*** Opening of Dataset entries ***

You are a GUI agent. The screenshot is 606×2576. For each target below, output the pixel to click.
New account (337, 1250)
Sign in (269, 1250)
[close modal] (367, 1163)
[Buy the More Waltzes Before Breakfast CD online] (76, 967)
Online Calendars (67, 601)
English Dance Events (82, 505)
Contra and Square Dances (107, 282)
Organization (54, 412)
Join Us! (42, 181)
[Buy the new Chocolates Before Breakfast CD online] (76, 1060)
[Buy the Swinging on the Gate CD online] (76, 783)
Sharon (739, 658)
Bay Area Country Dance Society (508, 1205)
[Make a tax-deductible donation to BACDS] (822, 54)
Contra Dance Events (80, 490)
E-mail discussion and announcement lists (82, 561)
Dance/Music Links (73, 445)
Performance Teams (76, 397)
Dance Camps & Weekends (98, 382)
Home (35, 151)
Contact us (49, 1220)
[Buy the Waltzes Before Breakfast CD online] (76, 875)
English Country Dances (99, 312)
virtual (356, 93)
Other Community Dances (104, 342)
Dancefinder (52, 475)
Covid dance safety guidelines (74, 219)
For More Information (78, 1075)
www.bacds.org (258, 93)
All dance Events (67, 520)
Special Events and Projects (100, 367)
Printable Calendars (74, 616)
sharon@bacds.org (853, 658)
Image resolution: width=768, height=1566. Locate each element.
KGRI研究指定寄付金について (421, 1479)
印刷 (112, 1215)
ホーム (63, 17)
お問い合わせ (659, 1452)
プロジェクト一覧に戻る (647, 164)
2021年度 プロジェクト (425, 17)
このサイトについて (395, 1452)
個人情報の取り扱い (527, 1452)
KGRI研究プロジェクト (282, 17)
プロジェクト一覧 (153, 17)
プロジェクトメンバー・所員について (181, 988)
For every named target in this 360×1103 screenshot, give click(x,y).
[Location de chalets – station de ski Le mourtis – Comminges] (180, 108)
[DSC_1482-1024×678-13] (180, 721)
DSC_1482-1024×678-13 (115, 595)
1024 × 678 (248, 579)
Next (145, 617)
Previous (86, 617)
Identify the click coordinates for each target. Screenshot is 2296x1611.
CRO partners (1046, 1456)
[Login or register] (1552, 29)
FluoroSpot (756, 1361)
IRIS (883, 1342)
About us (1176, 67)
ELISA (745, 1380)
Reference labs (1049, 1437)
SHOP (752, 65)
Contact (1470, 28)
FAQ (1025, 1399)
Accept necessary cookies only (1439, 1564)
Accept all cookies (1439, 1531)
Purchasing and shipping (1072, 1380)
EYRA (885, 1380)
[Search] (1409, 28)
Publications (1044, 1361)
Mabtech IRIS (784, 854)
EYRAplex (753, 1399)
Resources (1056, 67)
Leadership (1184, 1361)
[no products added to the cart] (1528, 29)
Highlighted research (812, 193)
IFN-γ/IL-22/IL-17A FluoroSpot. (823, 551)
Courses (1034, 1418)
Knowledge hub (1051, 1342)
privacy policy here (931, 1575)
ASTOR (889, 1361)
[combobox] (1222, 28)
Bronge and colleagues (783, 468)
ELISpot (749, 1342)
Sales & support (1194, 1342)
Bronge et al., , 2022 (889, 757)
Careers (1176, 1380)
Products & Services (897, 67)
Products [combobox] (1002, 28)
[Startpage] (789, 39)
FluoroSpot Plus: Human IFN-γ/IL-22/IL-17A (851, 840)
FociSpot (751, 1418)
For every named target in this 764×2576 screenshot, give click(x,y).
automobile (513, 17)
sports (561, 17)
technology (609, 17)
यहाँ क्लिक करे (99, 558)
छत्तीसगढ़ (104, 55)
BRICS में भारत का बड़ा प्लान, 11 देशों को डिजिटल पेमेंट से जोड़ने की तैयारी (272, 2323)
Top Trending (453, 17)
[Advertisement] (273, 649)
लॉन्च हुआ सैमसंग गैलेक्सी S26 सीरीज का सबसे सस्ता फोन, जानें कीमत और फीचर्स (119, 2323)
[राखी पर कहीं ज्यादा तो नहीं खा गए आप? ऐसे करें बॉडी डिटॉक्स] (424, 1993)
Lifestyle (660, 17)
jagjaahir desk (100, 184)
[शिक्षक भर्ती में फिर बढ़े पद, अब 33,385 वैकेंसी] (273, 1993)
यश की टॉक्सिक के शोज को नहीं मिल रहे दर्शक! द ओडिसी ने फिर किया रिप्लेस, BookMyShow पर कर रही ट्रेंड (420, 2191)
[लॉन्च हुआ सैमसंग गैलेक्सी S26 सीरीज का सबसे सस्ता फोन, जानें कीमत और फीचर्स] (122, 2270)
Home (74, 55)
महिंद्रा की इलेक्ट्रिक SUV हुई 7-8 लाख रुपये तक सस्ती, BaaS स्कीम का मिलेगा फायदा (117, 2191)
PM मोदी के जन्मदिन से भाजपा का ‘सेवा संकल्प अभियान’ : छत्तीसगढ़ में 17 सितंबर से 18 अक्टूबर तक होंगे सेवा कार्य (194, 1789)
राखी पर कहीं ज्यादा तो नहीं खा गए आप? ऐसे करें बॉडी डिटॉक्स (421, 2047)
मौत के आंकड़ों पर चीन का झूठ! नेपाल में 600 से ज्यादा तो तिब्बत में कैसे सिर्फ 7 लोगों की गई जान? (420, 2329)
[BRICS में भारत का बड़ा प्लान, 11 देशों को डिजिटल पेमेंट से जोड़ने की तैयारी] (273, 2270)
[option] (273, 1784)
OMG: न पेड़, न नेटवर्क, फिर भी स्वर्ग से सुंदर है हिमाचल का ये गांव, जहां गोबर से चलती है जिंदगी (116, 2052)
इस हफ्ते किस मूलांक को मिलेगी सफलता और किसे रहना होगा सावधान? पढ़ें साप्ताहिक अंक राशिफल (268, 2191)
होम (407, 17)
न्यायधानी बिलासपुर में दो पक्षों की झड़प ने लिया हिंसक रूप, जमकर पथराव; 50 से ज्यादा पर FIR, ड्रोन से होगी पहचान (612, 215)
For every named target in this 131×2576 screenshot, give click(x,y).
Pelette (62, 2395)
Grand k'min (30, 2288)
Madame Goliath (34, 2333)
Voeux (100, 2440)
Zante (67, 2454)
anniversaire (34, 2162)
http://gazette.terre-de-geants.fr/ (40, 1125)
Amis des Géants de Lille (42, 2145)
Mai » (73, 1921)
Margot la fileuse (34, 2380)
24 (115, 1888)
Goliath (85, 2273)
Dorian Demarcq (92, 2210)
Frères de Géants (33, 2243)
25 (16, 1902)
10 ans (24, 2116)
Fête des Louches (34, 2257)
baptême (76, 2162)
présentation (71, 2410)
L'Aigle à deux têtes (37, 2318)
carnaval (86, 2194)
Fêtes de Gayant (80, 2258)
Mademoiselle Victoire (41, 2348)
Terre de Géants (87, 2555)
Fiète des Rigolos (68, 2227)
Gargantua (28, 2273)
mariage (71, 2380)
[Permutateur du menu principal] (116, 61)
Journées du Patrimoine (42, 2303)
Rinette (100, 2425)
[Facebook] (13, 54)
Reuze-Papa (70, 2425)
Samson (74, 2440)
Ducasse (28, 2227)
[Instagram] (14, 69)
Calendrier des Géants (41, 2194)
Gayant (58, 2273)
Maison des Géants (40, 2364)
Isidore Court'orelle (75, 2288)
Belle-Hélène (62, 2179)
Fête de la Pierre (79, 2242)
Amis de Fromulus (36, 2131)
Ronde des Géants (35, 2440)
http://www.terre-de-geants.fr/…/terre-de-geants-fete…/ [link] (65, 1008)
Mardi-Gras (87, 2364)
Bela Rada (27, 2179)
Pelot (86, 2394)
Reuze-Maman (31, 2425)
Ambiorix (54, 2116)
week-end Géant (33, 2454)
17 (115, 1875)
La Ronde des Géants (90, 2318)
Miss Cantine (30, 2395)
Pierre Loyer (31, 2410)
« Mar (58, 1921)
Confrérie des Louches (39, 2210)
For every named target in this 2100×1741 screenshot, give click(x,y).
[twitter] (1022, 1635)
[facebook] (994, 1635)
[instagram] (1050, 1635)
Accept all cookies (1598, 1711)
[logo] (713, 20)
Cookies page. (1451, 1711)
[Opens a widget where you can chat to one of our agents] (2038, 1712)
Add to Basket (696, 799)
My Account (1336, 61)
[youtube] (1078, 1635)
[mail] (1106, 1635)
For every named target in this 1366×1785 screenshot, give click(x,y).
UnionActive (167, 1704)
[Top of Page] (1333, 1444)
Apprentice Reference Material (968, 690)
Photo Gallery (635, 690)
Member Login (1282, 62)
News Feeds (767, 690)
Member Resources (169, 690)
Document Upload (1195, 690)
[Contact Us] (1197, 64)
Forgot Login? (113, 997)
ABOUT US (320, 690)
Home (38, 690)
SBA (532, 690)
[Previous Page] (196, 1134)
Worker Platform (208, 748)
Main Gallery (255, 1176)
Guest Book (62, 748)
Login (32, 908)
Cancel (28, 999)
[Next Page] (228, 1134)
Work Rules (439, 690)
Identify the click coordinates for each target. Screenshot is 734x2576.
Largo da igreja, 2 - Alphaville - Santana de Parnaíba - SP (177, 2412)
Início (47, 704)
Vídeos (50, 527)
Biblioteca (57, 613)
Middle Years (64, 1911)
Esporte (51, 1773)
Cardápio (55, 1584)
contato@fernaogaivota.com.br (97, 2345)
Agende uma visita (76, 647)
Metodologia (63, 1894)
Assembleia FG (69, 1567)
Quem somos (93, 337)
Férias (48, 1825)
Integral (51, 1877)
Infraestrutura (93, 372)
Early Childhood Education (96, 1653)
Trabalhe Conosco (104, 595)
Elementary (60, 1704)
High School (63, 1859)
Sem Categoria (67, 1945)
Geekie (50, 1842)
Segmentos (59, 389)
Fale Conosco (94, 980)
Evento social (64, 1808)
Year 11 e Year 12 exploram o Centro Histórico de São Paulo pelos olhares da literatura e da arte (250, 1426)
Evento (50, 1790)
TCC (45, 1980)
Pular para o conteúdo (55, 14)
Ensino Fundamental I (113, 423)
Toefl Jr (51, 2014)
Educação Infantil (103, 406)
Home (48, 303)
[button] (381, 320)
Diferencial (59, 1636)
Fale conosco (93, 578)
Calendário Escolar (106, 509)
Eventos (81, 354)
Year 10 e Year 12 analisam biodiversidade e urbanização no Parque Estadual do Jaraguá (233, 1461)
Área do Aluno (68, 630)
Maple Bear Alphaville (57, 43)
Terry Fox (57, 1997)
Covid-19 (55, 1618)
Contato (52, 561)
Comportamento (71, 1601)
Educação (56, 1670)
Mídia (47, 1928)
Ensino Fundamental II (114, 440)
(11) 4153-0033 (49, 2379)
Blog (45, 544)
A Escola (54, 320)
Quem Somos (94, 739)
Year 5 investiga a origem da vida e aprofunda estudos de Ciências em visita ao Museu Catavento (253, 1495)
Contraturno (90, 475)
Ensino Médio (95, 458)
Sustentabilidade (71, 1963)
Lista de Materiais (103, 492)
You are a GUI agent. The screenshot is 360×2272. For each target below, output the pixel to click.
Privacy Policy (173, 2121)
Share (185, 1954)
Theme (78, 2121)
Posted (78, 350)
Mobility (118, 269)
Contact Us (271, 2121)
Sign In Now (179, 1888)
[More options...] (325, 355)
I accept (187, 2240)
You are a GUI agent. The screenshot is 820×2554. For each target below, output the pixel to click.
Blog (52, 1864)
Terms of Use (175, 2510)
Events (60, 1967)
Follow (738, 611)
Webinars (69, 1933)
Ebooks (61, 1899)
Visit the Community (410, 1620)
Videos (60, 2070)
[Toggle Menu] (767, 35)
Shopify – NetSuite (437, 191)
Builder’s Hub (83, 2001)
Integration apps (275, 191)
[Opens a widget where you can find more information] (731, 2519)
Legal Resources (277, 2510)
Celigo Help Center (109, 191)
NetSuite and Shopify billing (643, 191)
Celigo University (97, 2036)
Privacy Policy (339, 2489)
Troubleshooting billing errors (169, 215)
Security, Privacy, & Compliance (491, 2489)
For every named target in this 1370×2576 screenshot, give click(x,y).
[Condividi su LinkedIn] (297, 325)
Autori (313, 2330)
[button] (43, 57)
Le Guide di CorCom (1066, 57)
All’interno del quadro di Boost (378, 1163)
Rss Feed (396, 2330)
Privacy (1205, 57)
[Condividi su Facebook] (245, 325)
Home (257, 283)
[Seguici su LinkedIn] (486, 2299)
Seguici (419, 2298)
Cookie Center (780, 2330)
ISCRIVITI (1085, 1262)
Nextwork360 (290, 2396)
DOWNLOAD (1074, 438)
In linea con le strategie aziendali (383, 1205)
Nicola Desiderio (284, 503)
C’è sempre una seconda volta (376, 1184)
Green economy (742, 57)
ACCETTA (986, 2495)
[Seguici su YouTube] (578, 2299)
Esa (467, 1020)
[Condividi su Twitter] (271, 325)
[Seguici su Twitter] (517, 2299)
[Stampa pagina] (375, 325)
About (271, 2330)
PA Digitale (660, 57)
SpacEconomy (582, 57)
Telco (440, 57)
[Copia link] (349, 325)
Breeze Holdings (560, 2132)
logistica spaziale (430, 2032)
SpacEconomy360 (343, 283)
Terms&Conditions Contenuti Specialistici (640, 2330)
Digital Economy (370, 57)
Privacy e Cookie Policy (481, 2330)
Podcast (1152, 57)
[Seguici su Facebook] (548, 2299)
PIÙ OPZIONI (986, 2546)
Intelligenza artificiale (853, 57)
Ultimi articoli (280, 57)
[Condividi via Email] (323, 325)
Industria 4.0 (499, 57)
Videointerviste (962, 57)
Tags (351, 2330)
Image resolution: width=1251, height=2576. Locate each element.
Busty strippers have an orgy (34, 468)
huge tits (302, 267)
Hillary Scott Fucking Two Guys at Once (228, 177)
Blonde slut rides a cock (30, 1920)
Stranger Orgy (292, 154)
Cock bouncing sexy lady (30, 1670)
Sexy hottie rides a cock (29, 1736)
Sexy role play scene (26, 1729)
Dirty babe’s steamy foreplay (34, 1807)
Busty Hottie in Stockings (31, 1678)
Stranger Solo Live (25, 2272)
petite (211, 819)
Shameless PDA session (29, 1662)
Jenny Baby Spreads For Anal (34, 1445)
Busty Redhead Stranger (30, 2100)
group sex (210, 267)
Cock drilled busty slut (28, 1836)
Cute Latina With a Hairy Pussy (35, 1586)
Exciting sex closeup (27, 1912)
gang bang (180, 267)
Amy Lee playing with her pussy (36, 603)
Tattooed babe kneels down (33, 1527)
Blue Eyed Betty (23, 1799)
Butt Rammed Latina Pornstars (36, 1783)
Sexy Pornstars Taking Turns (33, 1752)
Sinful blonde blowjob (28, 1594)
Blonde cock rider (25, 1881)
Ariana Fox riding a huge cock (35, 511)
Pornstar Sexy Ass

*** Close of Dataset entries ***

> **To do**
The word "Ensino" may appear in several lines of the data; count those lines and give only the number.

> **Result**
3